**DIRECTIONS:** Please write out the listing below word for word, every line in its original order.

-- start --

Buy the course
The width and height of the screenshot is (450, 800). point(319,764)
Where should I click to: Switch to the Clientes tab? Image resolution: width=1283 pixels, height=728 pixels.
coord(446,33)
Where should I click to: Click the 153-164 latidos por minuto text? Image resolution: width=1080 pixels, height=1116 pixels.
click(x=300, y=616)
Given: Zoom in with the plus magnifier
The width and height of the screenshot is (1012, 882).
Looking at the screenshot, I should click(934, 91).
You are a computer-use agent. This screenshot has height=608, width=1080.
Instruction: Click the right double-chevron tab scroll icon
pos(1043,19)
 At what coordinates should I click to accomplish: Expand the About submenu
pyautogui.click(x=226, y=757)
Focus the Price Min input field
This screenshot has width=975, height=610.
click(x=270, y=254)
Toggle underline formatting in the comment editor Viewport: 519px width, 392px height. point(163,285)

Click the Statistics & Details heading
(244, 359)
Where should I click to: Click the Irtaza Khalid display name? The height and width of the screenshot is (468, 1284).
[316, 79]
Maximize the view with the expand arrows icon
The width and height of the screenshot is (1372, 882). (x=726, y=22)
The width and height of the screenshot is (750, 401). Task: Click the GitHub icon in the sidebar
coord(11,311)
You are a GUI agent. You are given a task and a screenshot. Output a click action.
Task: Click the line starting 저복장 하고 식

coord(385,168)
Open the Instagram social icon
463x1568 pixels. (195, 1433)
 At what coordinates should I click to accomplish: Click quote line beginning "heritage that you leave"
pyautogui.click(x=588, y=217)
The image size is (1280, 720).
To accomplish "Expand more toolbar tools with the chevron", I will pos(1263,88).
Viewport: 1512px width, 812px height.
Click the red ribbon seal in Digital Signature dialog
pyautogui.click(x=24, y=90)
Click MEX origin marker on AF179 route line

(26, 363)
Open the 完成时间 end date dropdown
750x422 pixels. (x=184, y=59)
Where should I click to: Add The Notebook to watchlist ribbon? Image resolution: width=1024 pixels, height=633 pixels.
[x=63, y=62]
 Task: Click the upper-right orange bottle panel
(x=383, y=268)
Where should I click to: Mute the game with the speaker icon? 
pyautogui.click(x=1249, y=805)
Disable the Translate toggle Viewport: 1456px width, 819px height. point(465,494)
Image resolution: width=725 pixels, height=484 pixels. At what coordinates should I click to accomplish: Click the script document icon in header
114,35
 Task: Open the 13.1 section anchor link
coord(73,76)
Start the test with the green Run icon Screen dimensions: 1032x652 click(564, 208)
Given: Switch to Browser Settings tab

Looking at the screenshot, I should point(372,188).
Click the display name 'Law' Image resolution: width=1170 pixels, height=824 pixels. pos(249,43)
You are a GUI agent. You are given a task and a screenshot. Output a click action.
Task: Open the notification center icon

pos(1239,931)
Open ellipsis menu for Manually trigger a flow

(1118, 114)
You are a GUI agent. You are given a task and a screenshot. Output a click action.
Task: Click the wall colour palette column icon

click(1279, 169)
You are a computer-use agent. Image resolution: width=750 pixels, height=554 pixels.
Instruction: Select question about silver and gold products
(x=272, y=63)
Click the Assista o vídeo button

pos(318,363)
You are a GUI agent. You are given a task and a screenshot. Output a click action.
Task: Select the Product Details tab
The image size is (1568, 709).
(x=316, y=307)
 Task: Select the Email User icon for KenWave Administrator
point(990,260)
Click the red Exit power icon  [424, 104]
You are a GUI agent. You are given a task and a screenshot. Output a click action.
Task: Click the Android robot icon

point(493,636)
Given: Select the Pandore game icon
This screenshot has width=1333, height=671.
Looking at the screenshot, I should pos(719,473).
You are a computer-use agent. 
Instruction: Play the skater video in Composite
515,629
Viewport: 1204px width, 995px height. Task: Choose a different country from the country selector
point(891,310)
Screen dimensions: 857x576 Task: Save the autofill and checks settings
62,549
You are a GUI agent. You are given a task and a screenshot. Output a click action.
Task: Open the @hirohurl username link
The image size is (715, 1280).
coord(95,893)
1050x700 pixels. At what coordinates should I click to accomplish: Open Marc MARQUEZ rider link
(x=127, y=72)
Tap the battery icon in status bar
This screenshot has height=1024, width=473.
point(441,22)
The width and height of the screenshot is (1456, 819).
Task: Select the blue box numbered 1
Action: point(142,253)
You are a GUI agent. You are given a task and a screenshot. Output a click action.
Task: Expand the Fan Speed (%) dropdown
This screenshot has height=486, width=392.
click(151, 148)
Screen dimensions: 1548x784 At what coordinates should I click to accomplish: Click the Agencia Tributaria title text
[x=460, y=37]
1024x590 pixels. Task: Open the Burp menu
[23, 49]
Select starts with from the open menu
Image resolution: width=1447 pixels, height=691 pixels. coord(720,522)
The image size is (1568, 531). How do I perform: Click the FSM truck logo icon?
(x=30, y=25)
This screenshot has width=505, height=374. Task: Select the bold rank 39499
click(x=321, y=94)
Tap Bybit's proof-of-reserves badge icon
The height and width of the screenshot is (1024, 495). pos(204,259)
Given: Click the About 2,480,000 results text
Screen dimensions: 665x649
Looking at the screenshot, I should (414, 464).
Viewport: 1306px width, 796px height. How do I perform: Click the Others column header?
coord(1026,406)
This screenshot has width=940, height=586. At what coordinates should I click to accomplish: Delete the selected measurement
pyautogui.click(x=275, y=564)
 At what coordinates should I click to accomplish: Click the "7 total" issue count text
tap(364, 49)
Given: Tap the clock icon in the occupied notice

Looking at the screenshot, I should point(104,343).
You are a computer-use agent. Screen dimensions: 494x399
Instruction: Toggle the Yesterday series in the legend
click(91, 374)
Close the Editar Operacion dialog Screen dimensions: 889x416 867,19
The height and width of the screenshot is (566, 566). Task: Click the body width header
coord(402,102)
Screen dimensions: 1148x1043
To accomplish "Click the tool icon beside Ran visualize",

-- end --

**WORKED ANSWER:**
Buy the course
The width and height of the screenshot is (450, 800). point(319,764)
Where should I click to: Switch to the Clientes tab? Image resolution: width=1283 pixels, height=728 pixels.
coord(446,33)
Where should I click to: Click the 153-164 latidos por minuto text? Image resolution: width=1080 pixels, height=1116 pixels.
click(x=300, y=616)
Given: Zoom in with the plus magnifier
The width and height of the screenshot is (1012, 882).
Looking at the screenshot, I should click(934, 91).
You are a computer-use agent. This screenshot has height=608, width=1080.
Instruction: Click the right double-chevron tab scroll icon
pos(1043,19)
 At what coordinates should I click to accomplish: Expand the About submenu
pyautogui.click(x=226, y=757)
Focus the Price Min input field
This screenshot has width=975, height=610.
click(x=270, y=254)
Toggle underline formatting in the comment editor Viewport: 519px width, 392px height. point(163,285)

Click the Statistics & Details heading
(244, 359)
Where should I click to: Click the Irtaza Khalid display name? The height and width of the screenshot is (468, 1284).
[316, 79]
Maximize the view with the expand arrows icon
The width and height of the screenshot is (1372, 882). (x=726, y=22)
The width and height of the screenshot is (750, 401). Task: Click the GitHub icon in the sidebar
coord(11,311)
You are a GUI agent. You are given a task and a screenshot. Output a click action.
Task: Click the line starting 저복장 하고 식

coord(385,168)
Open the Instagram social icon
463x1568 pixels. (195, 1433)
 At what coordinates should I click to accomplish: Click quote line beginning "heritage that you leave"
pyautogui.click(x=588, y=217)
The image size is (1280, 720).
To accomplish "Expand more toolbar tools with the chevron", I will pos(1263,88).
Viewport: 1512px width, 812px height.
Click the red ribbon seal in Digital Signature dialog
pyautogui.click(x=24, y=90)
Click MEX origin marker on AF179 route line

(26, 363)
Open the 完成时间 end date dropdown
750x422 pixels. (x=184, y=59)
Where should I click to: Add The Notebook to watchlist ribbon? Image resolution: width=1024 pixels, height=633 pixels.
[x=63, y=62]
 Task: Click the upper-right orange bottle panel
(x=383, y=268)
Where should I click to: Mute the game with the speaker icon? 
pyautogui.click(x=1249, y=805)
Disable the Translate toggle Viewport: 1456px width, 819px height. point(465,494)
Image resolution: width=725 pixels, height=484 pixels. At what coordinates should I click to accomplish: Click the script document icon in header
114,35
 Task: Open the 13.1 section anchor link
coord(73,76)
Start the test with the green Run icon Screen dimensions: 1032x652 click(564, 208)
Given: Switch to Browser Settings tab

Looking at the screenshot, I should point(372,188).
Click the display name 'Law' Image resolution: width=1170 pixels, height=824 pixels. pos(249,43)
You are a GUI agent. You are given a task and a screenshot. Output a click action.
Task: Open the notification center icon

pos(1239,931)
Open ellipsis menu for Manually trigger a flow

(1118, 114)
You are a GUI agent. You are given a task and a screenshot. Output a click action.
Task: Click the wall colour palette column icon

click(1279, 169)
You are a computer-use agent. Image resolution: width=750 pixels, height=554 pixels.
Instruction: Select question about silver and gold products
(x=272, y=63)
Click the Assista o vídeo button

pos(318,363)
You are a GUI agent. You are given a task and a screenshot. Output a click action.
Task: Select the Product Details tab
The image size is (1568, 709).
(x=316, y=307)
 Task: Select the Email User icon for KenWave Administrator
point(990,260)
Click the red Exit power icon  [424, 104]
You are a GUI agent. You are given a task and a screenshot. Output a click action.
Task: Click the Android robot icon

point(493,636)
Given: Select the Pandore game icon
This screenshot has width=1333, height=671.
Looking at the screenshot, I should pos(719,473).
You are a computer-use agent. 
Instruction: Play the skater video in Composite
515,629
Viewport: 1204px width, 995px height. Task: Choose a different country from the country selector
point(891,310)
Screen dimensions: 857x576 Task: Save the autofill and checks settings
62,549
You are a GUI agent. You are given a task and a screenshot. Output a click action.
Task: Open the @hirohurl username link
The image size is (715, 1280).
coord(95,893)
1050x700 pixels. At what coordinates should I click to accomplish: Open Marc MARQUEZ rider link
(x=127, y=72)
Tap the battery icon in status bar
This screenshot has height=1024, width=473.
point(441,22)
The width and height of the screenshot is (1456, 819).
Task: Select the blue box numbered 1
Action: point(142,253)
You are a GUI agent. You are given a task and a screenshot. Output a click action.
Task: Expand the Fan Speed (%) dropdown
This screenshot has height=486, width=392.
click(151, 148)
Screen dimensions: 1548x784 At what coordinates should I click to accomplish: Click the Agencia Tributaria title text
[x=460, y=37]
1024x590 pixels. Task: Open the Burp menu
[23, 49]
Select starts with from the open menu
Image resolution: width=1447 pixels, height=691 pixels. coord(720,522)
The image size is (1568, 531). How do I perform: Click the FSM truck logo icon?
(x=30, y=25)
This screenshot has width=505, height=374. Task: Select the bold rank 39499
click(x=321, y=94)
Tap Bybit's proof-of-reserves badge icon
The height and width of the screenshot is (1024, 495). pos(204,259)
Given: Click the About 2,480,000 results text
Screen dimensions: 665x649
Looking at the screenshot, I should (414, 464).
Viewport: 1306px width, 796px height. How do I perform: Click the Others column header?
coord(1026,406)
This screenshot has width=940, height=586. At what coordinates should I click to accomplish: Delete the selected measurement
pyautogui.click(x=275, y=564)
 At what coordinates should I click to accomplish: Click the "7 total" issue count text
tap(364, 49)
Given: Tap the clock icon in the occupied notice

Looking at the screenshot, I should point(104,343).
You are a computer-use agent. Screen dimensions: 494x399
Instruction: Toggle the Yesterday series in the legend
click(91, 374)
Close the Editar Operacion dialog Screen dimensions: 889x416 867,19
The height and width of the screenshot is (566, 566). Task: Click the body width header
coord(402,102)
Screen dimensions: 1148x1043
To accomplish "Click the tool icon beside Ran visualize",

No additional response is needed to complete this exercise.